Chapter 6 Distribution shape measures

6.1 Skewness

The skewness coefficient is one way to measure the asymmetry (skewness) of a variable’s distribution.

\[\begin{equation} g_{1} = \frac{1}{n}\sum_{i=1}^n\left(\frac{x_i-\bar{x}}{\sigma_x}\right)^3 \tag{6.1} \end{equation}\]

Formula (6.1) is analogous to the “population” version of variance and standard deviation.

The modified skewness coefficient can be defined as follows:

\[\begin{equation} G_{1} = \frac{\sqrt{n(n-1)}}{n-2}g_{1} \tag{6.2} \end{equation}\]

The skewness coefficient measures which end of the distribution plot (the “tail”) is more stretched out. If the left tail is stretched (values below the mean), the skewness coefficient is negative. If the right tail (values above the mean) is stretched, the coefficient is positive.

The interpretation of the skewness coefficient depends on the domain For example, the following rules can be adopted:

  • If skewness is between -0.5 and 0.5, the data are fairly symmetrical (weak asymmetry is present)

  • If skewness is between -1 and -0.5 or between 0.5 and 1, the data are moderately skewed.

  • If skewness is less than -1 or greater than 1, the data are highly skewed.

6.2 Kurtosis

Excess kurtosis has the following formula:

\[\begin{equation} g_{2} = \frac{1}{n}\sum_{i=1}^n\left(\frac{x_i-\bar{x}}{\sigma_x}\right)^4-3 \tag{6.3} \end{equation}\]

The above formula can be treated as a “population” formula. The “sample” formula is typically as follows:

\[\begin{equation} G_{2} = \frac{n-1}{(n-2)(n-3)}\left[(n+1)g_{2}+6\right] \tag{6.4} \end{equation}\]

In some statistical packages, the following formula also appears:

\[\begin{equation} b_{2} = \frac{1}{n}\sum_{i=1}^n\left(\frac{x_i-\bar{x}}{s_x}\right)^4-3 \tag{6.5} \end{equation}\]

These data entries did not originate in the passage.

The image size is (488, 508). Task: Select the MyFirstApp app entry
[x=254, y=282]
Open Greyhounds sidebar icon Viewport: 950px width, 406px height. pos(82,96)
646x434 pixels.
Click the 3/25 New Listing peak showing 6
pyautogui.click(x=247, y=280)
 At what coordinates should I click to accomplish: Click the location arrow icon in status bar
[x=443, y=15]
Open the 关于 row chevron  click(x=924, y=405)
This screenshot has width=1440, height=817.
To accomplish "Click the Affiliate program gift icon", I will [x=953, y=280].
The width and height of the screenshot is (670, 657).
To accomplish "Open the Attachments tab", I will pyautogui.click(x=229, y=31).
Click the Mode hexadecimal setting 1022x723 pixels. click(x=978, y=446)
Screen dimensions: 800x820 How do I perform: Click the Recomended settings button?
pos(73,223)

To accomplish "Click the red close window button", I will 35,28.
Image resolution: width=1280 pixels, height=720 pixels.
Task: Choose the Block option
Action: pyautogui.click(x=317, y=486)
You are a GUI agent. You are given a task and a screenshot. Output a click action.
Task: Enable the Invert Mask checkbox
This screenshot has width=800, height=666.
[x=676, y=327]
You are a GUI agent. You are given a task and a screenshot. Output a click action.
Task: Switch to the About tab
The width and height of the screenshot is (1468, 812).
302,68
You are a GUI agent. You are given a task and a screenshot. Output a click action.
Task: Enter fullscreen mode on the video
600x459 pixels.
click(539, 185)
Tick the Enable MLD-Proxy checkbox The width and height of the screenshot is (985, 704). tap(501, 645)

Excess kurtosis measures the intensity of values in the distribution tails compared to the normal distribution.

The interpretation of kurtosis depends on the field. For example, the following scale can be proposed:

  • Between -0.5 and 0.5 – the distribution is approximately mesokurtic (extreme values occur with intensity similar to the intensity of extreme values in the normal distribution).

  • Between -1 and -0.5 – the distribution is moderately platykurtic (there are fewer extreme values, or they are smaller in magnitude than in the normal distribution).

  • Below -1 – the distribution is highly platykurtic.

  • From 0.5 to 1.0 – the distribution is moderately leptokurtic.

  • Between 1.0 and 5.0 – highly leptokurtic.

  • Above 5.0 – extremely leptokurtic.

6.3 Outliers

There is no single definition of an outlier. Most commonly, they are defined using position measures or using standardized “z” values.

6.3.1 Identifying Outliers Using Position Measures

This method is used in the case of box plots. Outliers are those values that are either less than Q1 - 1.5 IQR, or greater than Q3 + 1.5 IQR.

Of course, it is possible to adopt multipliers other than 1.5.

Some authors define outliers, and additionally distinguish “extreme values” that are either less than Q1 - 3 IQR, or greater than Q3 + 3 IQR. For others, outliers and extreme values are synonyms.

6.3.2 Identifying Outliers Using Z-Scores

Another frequently used method is the use of standardized values. In this case, outliers are, for example, those values that deviate from the mean by more than 3 standard deviations.